Le parcours des poches de sang : de la collecte à l’hôpital

À l’approche de l’été, les réserves de sang sont sous haute surveillance. Si donner son sang est un acte salvateur, le chemin que parcourent les poches prélevées reste souvent méconnu. Contrairement aux idées reçues, le sang d’un donneur n’est jamais transfusé tel quel : il est systématiquement séparé en plusieurs composants.

EN BREF

  • Le sang donné est séparé en plusieurs produits thérapeutiques.
  • Le plasma, globules rouges et plaquettes ont chacun un rôle vital.
  • Différents types de dons répondent aux besoins spécifiques des hôpitaux.

Pour saisir ce processus, envisagez le sang comme une soupe composée d’un bouillon et de morceaux. Lors d’un don, jusqu’à trois produits thérapeutiques distincts peuvent être fabriqués à partir d’une seule poche, permettant ainsi d’aider plusieurs patients.

Les composants du sang

Le plasma, souvent considéré comme le bouillon, est principalement constitué d’eau, mais renferme également de nombreuses protéines essentielles. Certaines de ces protéines sont impliquées dans la coagulation, tandis que d’autres assurent le maintien du volume sanguin ou le transport de diverses substances dans l’organisme. Une fois congelé, ce plasma frais congelé est utilisé en milieu hospitalier pour traiter les patients manquant de facteurs de coagulation, notamment en cas d’hémorragies importantes ou dans certaines pathologies hépatiques.

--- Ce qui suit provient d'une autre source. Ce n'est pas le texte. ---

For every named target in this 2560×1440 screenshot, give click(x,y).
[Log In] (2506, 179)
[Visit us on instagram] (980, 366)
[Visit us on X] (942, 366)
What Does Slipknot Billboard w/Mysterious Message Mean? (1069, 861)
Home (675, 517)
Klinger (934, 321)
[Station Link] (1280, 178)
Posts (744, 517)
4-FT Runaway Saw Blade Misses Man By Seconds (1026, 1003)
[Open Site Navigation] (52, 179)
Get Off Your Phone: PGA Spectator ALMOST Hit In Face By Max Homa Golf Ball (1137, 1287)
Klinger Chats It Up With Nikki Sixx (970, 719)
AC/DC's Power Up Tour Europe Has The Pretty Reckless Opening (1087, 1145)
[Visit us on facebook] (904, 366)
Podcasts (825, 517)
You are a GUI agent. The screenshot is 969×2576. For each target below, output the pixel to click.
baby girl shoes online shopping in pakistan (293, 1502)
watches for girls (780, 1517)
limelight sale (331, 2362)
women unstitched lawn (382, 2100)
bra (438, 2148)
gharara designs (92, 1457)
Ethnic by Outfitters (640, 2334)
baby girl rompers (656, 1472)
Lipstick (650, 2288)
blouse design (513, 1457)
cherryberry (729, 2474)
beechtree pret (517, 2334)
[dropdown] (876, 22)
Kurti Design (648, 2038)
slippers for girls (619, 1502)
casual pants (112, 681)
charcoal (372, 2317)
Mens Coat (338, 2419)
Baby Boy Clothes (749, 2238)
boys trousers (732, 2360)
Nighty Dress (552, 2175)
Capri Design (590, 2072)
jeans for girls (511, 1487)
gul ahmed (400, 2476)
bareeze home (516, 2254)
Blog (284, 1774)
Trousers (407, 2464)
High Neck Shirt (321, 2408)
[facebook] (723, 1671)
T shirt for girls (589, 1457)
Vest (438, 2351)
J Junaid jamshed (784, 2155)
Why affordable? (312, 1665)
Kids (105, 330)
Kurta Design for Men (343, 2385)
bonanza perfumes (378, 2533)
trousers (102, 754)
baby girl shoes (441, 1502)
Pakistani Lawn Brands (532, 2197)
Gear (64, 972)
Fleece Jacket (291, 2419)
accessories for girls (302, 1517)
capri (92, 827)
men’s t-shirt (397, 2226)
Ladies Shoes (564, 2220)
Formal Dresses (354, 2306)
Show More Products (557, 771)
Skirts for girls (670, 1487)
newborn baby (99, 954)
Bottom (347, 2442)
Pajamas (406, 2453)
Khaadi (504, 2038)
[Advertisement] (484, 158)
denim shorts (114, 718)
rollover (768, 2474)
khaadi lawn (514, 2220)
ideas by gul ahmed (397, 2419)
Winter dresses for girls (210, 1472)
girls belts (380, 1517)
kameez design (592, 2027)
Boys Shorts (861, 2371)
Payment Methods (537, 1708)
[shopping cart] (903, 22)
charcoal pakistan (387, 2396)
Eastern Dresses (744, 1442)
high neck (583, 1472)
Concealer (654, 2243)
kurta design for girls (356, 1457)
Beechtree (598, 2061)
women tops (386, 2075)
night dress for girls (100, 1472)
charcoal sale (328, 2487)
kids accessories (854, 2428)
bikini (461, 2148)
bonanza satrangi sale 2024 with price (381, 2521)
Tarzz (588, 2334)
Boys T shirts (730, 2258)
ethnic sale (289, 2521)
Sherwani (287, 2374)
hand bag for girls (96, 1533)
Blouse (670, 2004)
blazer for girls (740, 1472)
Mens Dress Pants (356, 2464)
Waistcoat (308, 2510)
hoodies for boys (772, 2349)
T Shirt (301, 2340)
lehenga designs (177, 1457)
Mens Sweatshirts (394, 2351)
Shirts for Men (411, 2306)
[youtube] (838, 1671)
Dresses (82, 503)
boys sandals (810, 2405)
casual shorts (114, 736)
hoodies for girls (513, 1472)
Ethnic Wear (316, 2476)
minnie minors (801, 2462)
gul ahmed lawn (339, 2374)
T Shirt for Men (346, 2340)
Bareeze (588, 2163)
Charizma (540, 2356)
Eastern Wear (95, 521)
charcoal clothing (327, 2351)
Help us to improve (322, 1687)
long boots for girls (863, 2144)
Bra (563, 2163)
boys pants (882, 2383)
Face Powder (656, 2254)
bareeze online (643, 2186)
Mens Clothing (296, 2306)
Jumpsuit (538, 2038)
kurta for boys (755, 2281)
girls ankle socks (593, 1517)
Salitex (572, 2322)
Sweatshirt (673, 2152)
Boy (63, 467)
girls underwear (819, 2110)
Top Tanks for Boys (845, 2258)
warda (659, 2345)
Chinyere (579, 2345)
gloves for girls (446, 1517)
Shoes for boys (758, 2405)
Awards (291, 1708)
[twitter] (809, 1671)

Les globules rouges, ces morceaux bien connus, sont chargés de transporter l’oxygène à travers le corps. Ils sont transfusés aux patients souffrant d’anémie, ayant subi une hémorragie ou atteint de certaines maladies. Les plaquettes, quant à elles, jouent un rôle crucial dans le mécanisme de coagulation. Les concentrés plaquettaires sont souvent transfusés aux patients atteints de cancers, de leucémies, ou ayant subi des chimiothérapies.

Le processus de don

Au sein de ces composants, les globules blancs sont une exception : leur élimination est souhaitée. Les poches de sang passent donc par des filtres spécifiques afin de retirer la majorité des globules blancs, réduisant ainsi les risques de réactions immunitaires chez les receveurs.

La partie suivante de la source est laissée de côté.